◆ **TASK TO CARRY OUT**: Needed from the entries below: every line that holds the word "node".

Content starts

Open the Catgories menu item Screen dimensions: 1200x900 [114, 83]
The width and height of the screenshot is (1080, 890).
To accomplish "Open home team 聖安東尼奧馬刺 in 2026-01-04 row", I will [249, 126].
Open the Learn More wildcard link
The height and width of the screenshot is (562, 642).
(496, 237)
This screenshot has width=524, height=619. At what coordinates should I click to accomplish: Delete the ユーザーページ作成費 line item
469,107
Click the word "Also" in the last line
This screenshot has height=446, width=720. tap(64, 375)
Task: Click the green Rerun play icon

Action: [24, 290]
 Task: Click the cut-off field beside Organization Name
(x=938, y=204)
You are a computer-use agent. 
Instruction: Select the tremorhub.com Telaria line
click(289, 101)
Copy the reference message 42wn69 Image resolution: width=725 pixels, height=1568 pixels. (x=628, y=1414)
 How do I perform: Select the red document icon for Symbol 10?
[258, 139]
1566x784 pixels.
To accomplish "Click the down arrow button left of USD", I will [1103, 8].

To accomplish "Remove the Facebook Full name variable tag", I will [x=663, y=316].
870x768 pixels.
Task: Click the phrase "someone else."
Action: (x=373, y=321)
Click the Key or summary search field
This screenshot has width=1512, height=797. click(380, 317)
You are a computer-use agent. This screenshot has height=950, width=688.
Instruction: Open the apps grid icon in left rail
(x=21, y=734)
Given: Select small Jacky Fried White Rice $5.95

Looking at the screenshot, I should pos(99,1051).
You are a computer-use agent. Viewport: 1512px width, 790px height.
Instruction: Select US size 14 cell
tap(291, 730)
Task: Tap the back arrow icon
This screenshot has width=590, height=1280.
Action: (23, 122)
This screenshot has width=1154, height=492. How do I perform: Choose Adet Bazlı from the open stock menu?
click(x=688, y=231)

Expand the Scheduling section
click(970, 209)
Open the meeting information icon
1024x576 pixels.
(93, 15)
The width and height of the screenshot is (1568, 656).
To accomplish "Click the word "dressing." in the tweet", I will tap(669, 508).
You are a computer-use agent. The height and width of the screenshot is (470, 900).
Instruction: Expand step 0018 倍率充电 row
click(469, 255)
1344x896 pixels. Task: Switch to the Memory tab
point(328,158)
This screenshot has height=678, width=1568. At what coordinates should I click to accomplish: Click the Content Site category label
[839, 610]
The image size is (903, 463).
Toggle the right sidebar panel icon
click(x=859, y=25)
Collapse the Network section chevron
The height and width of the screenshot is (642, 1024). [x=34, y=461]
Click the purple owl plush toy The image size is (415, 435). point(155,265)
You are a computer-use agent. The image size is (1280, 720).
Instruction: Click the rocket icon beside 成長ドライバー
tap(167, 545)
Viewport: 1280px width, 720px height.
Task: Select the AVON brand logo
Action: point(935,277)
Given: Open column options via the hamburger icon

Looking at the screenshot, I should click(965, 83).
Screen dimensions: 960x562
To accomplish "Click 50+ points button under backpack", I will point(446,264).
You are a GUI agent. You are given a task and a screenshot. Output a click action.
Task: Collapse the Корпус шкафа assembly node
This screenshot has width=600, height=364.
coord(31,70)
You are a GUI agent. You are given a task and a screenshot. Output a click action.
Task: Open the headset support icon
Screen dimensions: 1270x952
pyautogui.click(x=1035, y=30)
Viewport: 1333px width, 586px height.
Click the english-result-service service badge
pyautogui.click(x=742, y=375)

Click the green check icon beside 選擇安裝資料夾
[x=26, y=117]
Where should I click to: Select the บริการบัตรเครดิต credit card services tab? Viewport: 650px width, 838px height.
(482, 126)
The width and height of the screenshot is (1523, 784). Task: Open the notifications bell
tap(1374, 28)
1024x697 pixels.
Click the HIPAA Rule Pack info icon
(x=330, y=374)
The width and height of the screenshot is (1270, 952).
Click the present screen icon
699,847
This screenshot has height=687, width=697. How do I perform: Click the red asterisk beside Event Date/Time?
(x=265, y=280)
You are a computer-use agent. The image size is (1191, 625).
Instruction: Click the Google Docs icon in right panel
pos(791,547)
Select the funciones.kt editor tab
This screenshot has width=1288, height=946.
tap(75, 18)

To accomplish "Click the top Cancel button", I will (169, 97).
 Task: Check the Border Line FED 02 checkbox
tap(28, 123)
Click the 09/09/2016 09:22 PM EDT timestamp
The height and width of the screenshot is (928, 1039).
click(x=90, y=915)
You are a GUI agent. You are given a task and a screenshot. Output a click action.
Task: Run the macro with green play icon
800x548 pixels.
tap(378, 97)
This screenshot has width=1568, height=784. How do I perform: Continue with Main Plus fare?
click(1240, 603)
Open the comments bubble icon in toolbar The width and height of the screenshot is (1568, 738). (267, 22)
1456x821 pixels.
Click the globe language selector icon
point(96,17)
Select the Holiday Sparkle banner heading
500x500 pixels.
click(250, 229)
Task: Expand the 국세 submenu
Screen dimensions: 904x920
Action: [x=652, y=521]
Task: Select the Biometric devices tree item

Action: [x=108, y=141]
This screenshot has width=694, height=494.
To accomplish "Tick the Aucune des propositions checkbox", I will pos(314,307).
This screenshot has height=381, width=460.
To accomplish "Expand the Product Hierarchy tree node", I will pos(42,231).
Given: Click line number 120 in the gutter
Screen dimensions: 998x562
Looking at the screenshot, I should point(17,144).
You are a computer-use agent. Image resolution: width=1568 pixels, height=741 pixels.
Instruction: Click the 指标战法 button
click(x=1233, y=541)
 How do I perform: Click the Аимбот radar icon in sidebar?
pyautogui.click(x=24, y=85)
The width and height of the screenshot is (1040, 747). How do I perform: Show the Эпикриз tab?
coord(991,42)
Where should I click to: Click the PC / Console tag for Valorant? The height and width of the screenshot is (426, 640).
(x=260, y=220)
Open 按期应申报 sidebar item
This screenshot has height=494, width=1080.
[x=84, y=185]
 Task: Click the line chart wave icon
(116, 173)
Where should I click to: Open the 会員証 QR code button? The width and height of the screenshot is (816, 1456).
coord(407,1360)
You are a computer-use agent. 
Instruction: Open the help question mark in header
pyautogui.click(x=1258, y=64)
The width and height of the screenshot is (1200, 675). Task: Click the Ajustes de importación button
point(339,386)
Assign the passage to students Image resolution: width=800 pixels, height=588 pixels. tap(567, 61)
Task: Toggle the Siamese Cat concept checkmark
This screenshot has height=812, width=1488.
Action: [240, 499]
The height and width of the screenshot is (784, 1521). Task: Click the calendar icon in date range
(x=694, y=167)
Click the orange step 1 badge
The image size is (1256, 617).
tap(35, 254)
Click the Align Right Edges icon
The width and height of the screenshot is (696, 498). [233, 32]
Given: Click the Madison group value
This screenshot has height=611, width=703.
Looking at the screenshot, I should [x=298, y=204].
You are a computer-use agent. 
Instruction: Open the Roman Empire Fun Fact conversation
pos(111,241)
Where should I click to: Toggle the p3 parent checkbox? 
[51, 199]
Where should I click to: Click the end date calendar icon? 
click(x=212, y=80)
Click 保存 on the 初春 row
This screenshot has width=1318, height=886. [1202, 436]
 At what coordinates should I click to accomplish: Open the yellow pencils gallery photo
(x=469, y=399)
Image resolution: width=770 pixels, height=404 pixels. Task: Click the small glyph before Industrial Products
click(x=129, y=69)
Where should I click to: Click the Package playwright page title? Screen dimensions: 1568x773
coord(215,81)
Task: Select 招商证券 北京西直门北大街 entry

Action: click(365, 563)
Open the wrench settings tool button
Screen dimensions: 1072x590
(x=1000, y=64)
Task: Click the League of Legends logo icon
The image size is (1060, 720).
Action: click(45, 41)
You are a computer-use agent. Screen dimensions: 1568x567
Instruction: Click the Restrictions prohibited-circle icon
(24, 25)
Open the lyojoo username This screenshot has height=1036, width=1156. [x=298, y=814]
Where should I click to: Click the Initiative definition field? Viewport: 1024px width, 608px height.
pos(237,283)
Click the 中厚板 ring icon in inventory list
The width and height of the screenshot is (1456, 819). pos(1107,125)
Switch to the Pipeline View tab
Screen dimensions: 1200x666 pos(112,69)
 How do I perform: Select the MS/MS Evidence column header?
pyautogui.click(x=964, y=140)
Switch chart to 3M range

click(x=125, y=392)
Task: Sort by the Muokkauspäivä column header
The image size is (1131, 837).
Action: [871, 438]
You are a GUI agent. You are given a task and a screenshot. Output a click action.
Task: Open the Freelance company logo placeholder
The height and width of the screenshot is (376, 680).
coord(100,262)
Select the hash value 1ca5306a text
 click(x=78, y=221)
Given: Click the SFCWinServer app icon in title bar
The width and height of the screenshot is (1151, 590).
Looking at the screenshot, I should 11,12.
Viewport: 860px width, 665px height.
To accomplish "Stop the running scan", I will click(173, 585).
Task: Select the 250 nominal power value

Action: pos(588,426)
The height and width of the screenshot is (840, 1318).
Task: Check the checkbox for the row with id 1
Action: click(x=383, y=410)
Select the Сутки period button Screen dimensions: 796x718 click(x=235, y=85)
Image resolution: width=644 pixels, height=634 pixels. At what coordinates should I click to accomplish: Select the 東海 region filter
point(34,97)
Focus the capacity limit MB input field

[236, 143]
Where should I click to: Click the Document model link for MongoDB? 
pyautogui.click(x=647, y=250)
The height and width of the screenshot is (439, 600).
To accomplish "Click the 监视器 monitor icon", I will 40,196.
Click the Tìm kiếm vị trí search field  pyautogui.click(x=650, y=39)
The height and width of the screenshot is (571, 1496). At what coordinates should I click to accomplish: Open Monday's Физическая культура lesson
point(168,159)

Content ends

◆ **ANSWER BOX**:
Task: Collapse the Корпус шкафа assembly node
To accomplish "Expand the Product Hierarchy tree node", I will pos(42,231).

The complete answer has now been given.